Task details: Every entry should be reproduced word for word.

Records to use:
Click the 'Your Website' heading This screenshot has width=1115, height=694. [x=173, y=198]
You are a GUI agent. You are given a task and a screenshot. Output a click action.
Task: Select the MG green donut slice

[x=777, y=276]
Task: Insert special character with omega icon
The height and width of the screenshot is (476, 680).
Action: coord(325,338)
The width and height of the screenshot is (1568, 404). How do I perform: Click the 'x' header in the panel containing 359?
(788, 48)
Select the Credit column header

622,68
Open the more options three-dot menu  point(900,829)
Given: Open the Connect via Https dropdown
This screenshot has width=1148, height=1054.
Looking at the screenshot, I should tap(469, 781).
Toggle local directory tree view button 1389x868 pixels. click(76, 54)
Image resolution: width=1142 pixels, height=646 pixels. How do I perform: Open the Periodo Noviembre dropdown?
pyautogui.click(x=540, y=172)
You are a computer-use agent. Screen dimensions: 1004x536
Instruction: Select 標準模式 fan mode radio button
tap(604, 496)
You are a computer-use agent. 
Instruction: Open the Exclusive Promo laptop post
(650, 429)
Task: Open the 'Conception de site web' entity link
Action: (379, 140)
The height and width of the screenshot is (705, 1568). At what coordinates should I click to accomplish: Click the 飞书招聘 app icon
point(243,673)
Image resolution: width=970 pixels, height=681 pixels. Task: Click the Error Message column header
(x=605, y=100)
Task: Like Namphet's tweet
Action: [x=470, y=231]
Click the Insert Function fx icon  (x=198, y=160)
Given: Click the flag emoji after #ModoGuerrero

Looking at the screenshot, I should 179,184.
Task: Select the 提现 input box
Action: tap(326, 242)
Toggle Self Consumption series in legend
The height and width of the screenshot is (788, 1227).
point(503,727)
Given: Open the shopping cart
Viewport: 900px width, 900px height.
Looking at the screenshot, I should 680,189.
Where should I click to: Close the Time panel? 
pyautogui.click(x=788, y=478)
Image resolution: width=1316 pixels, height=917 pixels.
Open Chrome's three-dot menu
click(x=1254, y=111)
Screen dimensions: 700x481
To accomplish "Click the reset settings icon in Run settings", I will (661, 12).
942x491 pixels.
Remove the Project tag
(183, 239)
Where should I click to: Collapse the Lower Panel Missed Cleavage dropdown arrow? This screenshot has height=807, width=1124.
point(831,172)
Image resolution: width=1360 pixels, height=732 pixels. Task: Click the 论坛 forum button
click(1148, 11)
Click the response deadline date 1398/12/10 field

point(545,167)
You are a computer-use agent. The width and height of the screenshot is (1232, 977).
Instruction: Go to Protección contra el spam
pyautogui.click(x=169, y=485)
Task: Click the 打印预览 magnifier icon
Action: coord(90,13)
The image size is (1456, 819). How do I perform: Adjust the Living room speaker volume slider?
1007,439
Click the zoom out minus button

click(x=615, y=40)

Response to this task:
Click the 'Your Website' heading This screenshot has width=1115, height=694. [x=173, y=198]
You are a GUI agent. You are given a task and a screenshot. Output a click action.
Task: Select the MG green donut slice

[x=777, y=276]
Task: Insert special character with omega icon
The height and width of the screenshot is (476, 680).
Action: coord(325,338)
The width and height of the screenshot is (1568, 404). How do I perform: Click the 'x' header in the panel containing 359?
(788, 48)
Select the Credit column header

622,68
Open the more options three-dot menu  point(900,829)
Given: Open the Connect via Https dropdown
This screenshot has width=1148, height=1054.
Looking at the screenshot, I should tap(469, 781).
Toggle local directory tree view button 1389x868 pixels. click(76, 54)
Image resolution: width=1142 pixels, height=646 pixels. How do I perform: Open the Periodo Noviembre dropdown?
pyautogui.click(x=540, y=172)
You are a computer-use agent. Screen dimensions: 1004x536
Instruction: Select 標準模式 fan mode radio button
tap(604, 496)
You are a computer-use agent. 
Instruction: Open the Exclusive Promo laptop post
(650, 429)
Task: Open the 'Conception de site web' entity link
Action: (379, 140)
The height and width of the screenshot is (705, 1568). At what coordinates should I click to accomplish: Click the 飞书招聘 app icon
point(243,673)
Image resolution: width=970 pixels, height=681 pixels. Task: Click the Error Message column header
(x=605, y=100)
Task: Like Namphet's tweet
Action: [x=470, y=231]
Click the Insert Function fx icon  (x=198, y=160)
Given: Click the flag emoji after #ModoGuerrero

Looking at the screenshot, I should 179,184.
Task: Select the 提现 input box
Action: tap(326, 242)
Toggle Self Consumption series in legend
The height and width of the screenshot is (788, 1227).
point(503,727)
Given: Open the shopping cart
Viewport: 900px width, 900px height.
Looking at the screenshot, I should 680,189.
Where should I click to: Close the Time panel? 
pyautogui.click(x=788, y=478)
Image resolution: width=1316 pixels, height=917 pixels.
Open Chrome's three-dot menu
click(x=1254, y=111)
Screen dimensions: 700x481
To accomplish "Click the reset settings icon in Run settings", I will (661, 12).
942x491 pixels.
Remove the Project tag
(183, 239)
Where should I click to: Collapse the Lower Panel Missed Cleavage dropdown arrow? This screenshot has height=807, width=1124.
point(831,172)
Image resolution: width=1360 pixels, height=732 pixels. Task: Click the 论坛 forum button
click(1148, 11)
Click the response deadline date 1398/12/10 field

point(545,167)
You are a computer-use agent. The width and height of the screenshot is (1232, 977).
Instruction: Go to Protección contra el spam
pyautogui.click(x=169, y=485)
Task: Click the 打印预览 magnifier icon
Action: coord(90,13)
The image size is (1456, 819). How do I perform: Adjust the Living room speaker volume slider?
1007,439
Click the zoom out minus button

click(x=615, y=40)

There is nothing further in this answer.